Inside, the house is asleep, or so it seems until I pass by Robert’s open door. I do not know quite when he left the celebration, for he did not speak to me or say farewell. Now he sits before his desk, his body leaned into the candle’s light, forehead cradled on his hand. The window is open to the night, admitting the warm spring air, the sound of his pen’s scratch upon the paper audible above the distant sounds of the dark city. Although he must have heard my feet upon the stairs he does not turn, so absorbed is he in whatever it is he has before him. I stop, arrested by the stillness of the scene, its memory of an ease we shared which now seems gone.

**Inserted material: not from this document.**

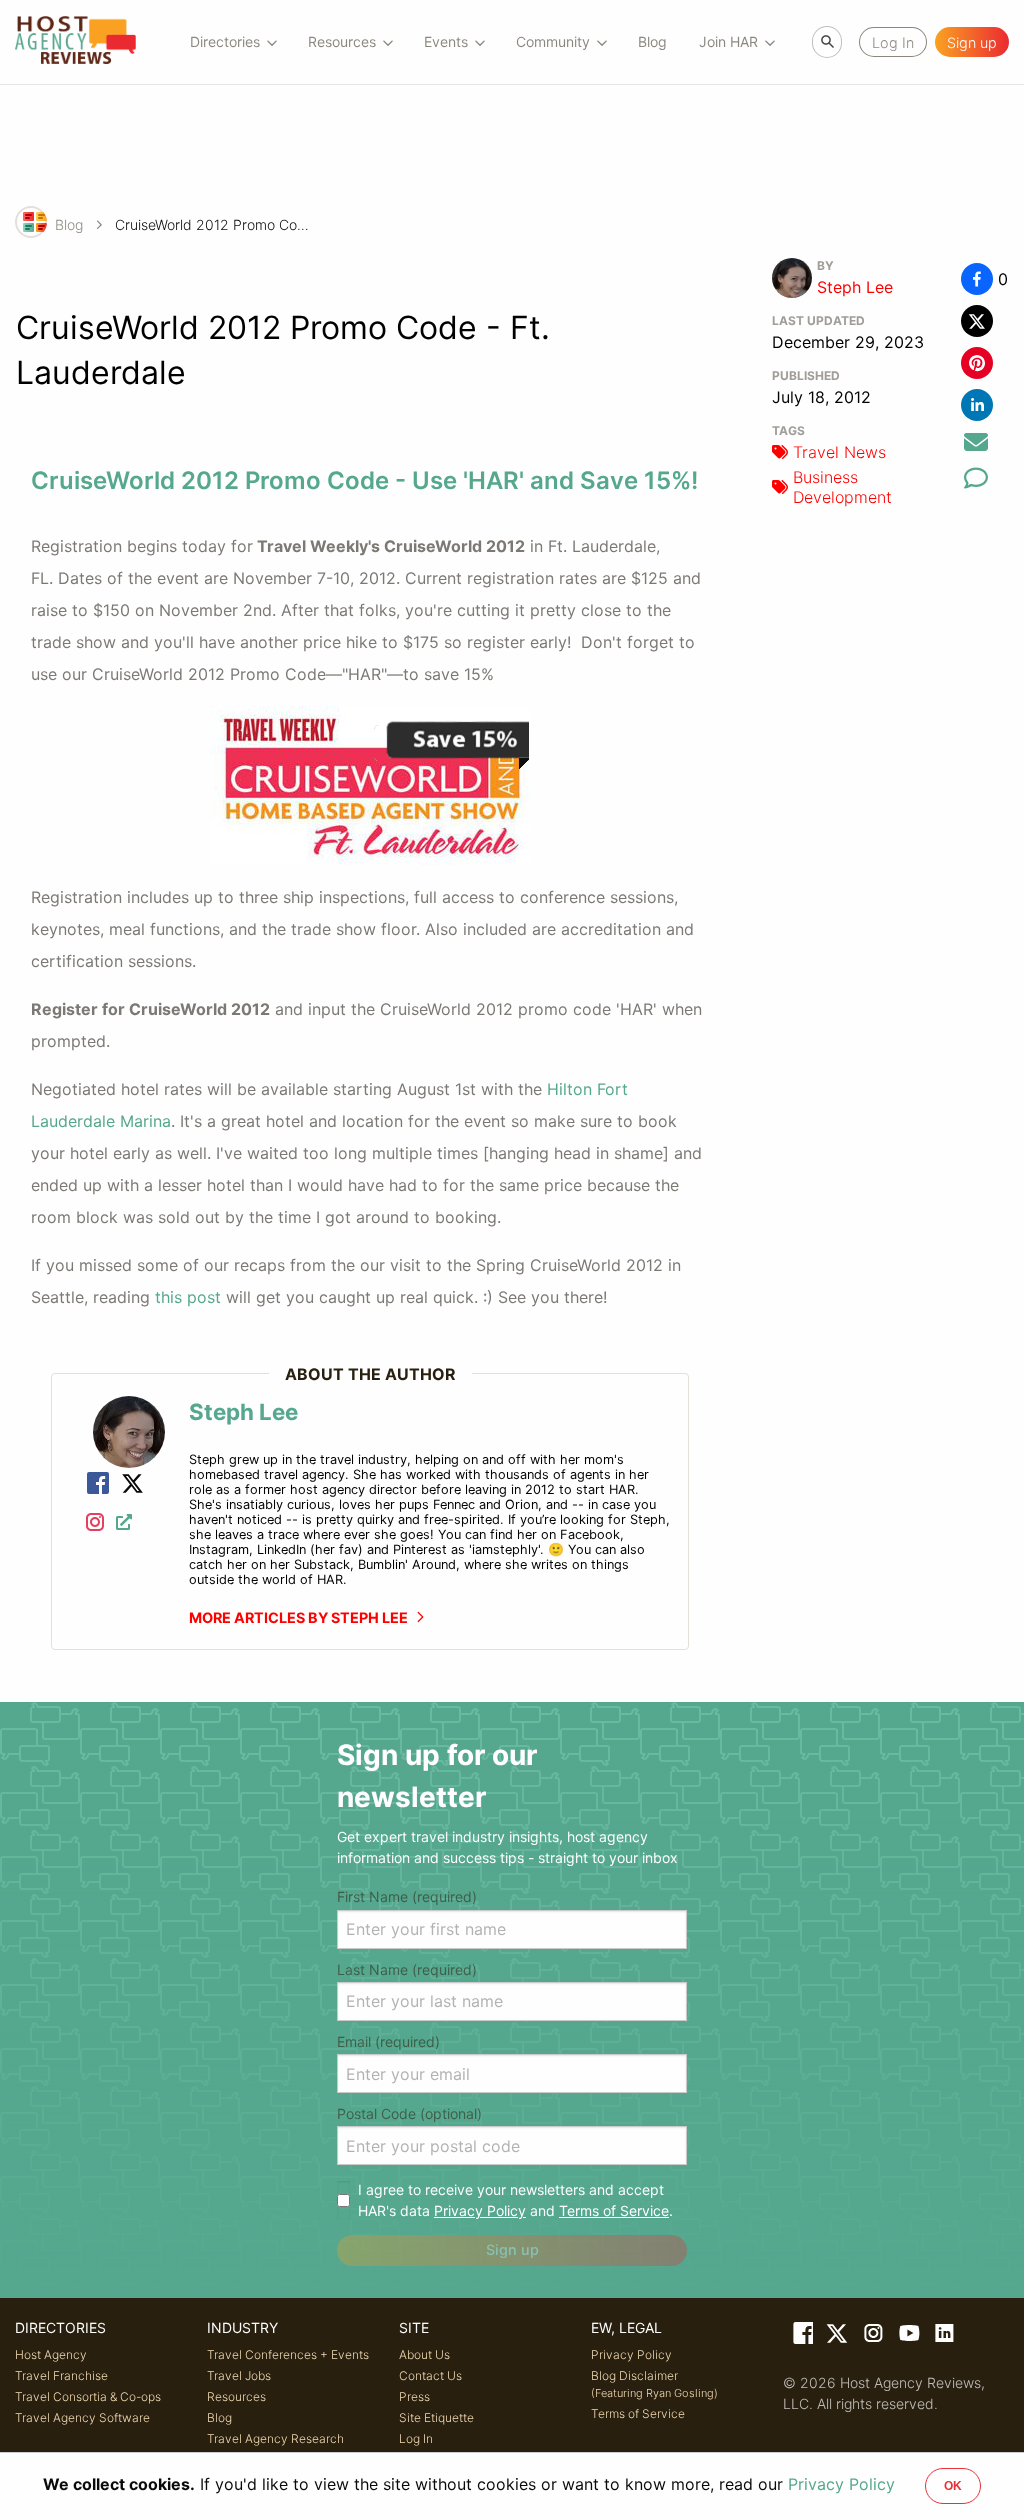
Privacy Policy (480, 2210)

After a time he looks up, and regards me with an expression that is not unkind but which saddens me for the distance it contains.

‘Have you need of me?’ he asks.

I shake my head. ‘I am only just returned.’ Then I stop, not knowing what next to say. Although a month has passed since my encounter with Mr Tyne in the cellar and all that came after it, things are still not right between us. Nothing has been said, yet both of us know a trust not easily mended
has been broken, and lingering in his doorway I wish only to find a way to make it whole again.

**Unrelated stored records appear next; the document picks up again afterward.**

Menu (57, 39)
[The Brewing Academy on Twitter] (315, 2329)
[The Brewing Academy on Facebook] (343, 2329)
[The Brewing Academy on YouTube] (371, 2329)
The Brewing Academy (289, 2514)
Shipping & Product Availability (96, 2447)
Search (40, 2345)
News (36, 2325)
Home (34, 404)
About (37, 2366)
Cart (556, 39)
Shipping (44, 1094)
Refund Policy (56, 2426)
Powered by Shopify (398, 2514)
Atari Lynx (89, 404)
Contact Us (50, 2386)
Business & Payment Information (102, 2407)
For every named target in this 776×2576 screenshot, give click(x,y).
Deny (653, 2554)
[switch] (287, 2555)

Perhaps he sees this, for he lays down his pen.

‘Are you unwell?’ he asks.

‘No.’ This is not entirely true. My moods are out of sorts, and I have not slept well these many nights.

‘It will be summer soon,’ he says. ‘My apprenticeship will be at its end.’

‘I know,’ I say, but in truth it is hard to imagine life here without his presence. ‘Have you decided what you will do?’

‘I am told there is business in the Indies for medical men.’

I nod, although it had not occurred to me that Robert might consider such a course.

‘It seems very far to go,’ I say brokenly. What I wish to say is that he must not go, or that if he does he should take me. I wish fervently, for a moment, that I might go with him to somewhere warm.

‘I am tired of London,’ he says, ‘and of the company of the dead.’

There is so much unsaid between us, and I do not see how we can find our way through it.